> **INSTRUCTIONS TO FOLLOW**
Take the entries below and print only the lines from the one with "You are a GUI" through the one with "Task: Click the green line sample in legend", exactly as they stand, both ends included.

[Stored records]
- Opening Delimiter -

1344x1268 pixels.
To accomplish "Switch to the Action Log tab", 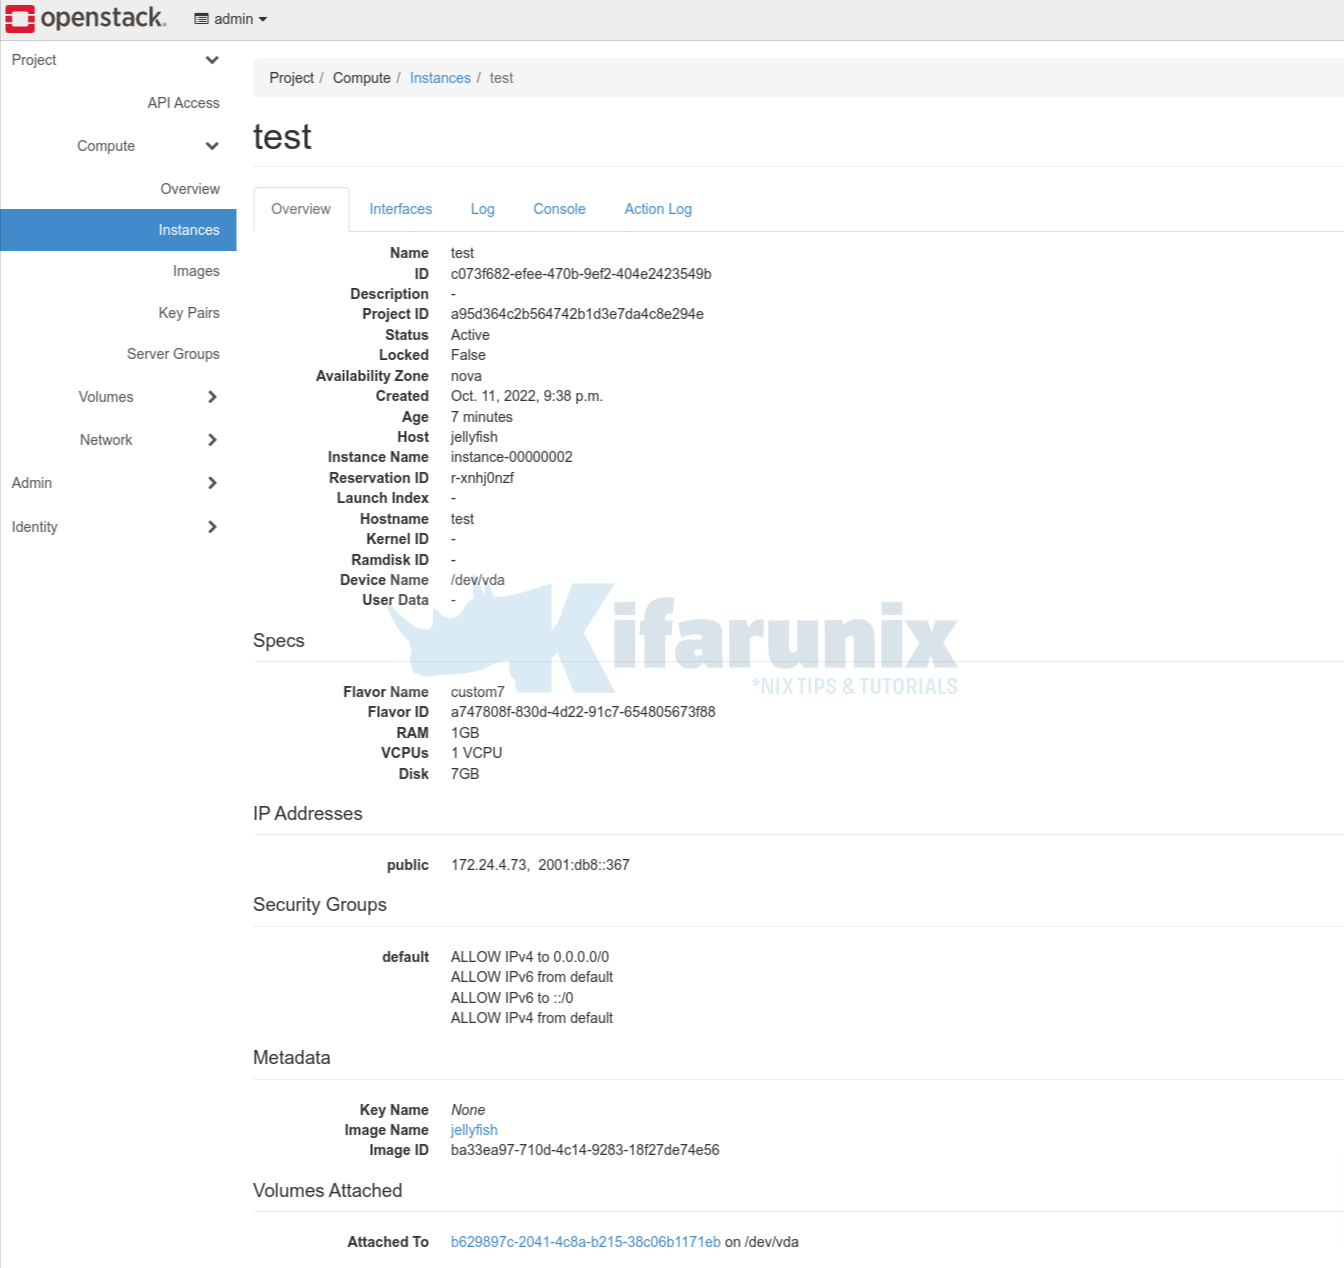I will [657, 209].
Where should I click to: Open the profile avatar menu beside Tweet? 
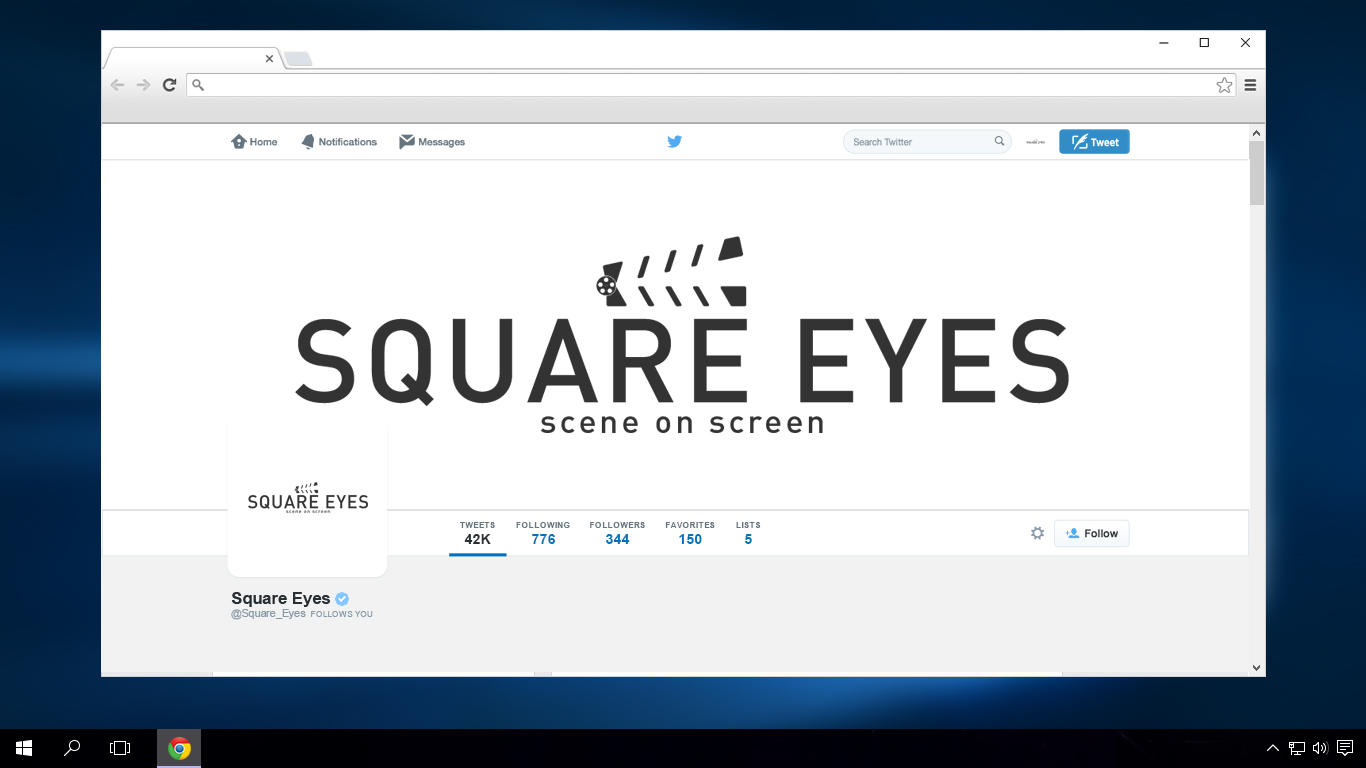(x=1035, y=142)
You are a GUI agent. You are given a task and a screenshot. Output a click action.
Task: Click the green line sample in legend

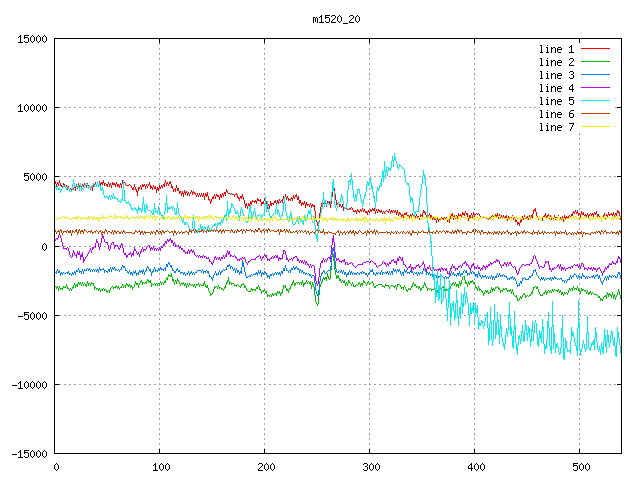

- Closing Delimiter -
- Opening Delimiter -

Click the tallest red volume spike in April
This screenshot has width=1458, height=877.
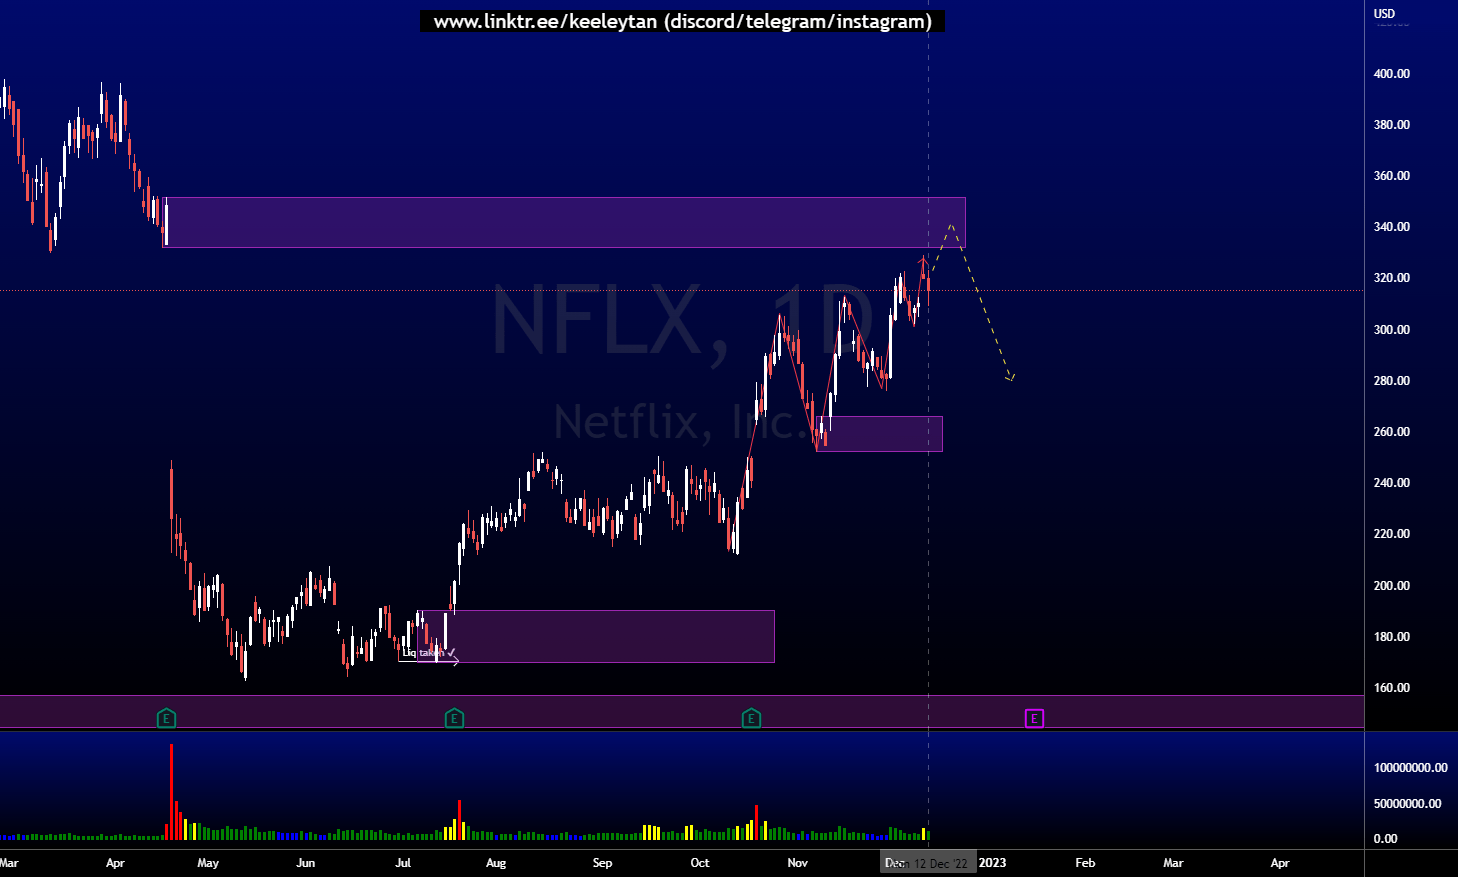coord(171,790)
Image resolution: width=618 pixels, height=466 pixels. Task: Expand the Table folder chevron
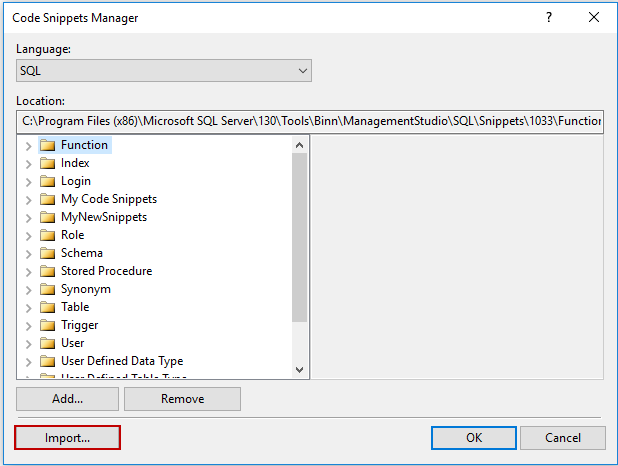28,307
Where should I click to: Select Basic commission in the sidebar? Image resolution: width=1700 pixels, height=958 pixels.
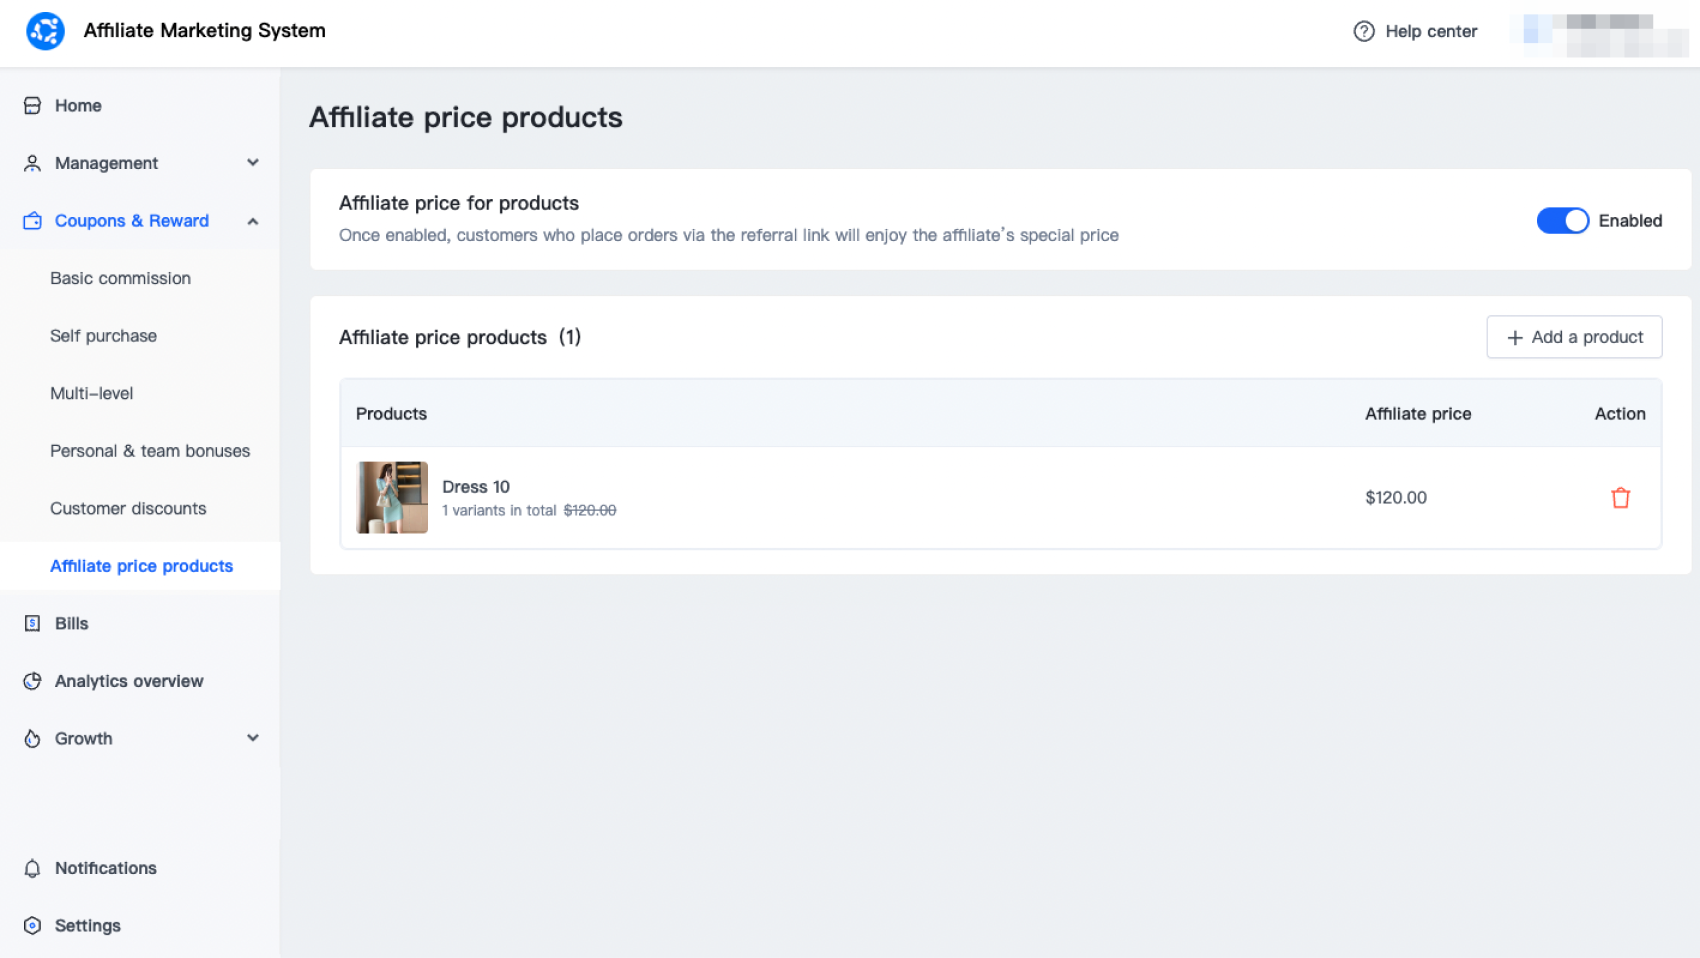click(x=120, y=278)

- Closing Delimiter -

> **TASK ANSWER**
You are a GUI agent. You are given a task and a screenshot. Output a click action.
Task: Click the green line sample in legend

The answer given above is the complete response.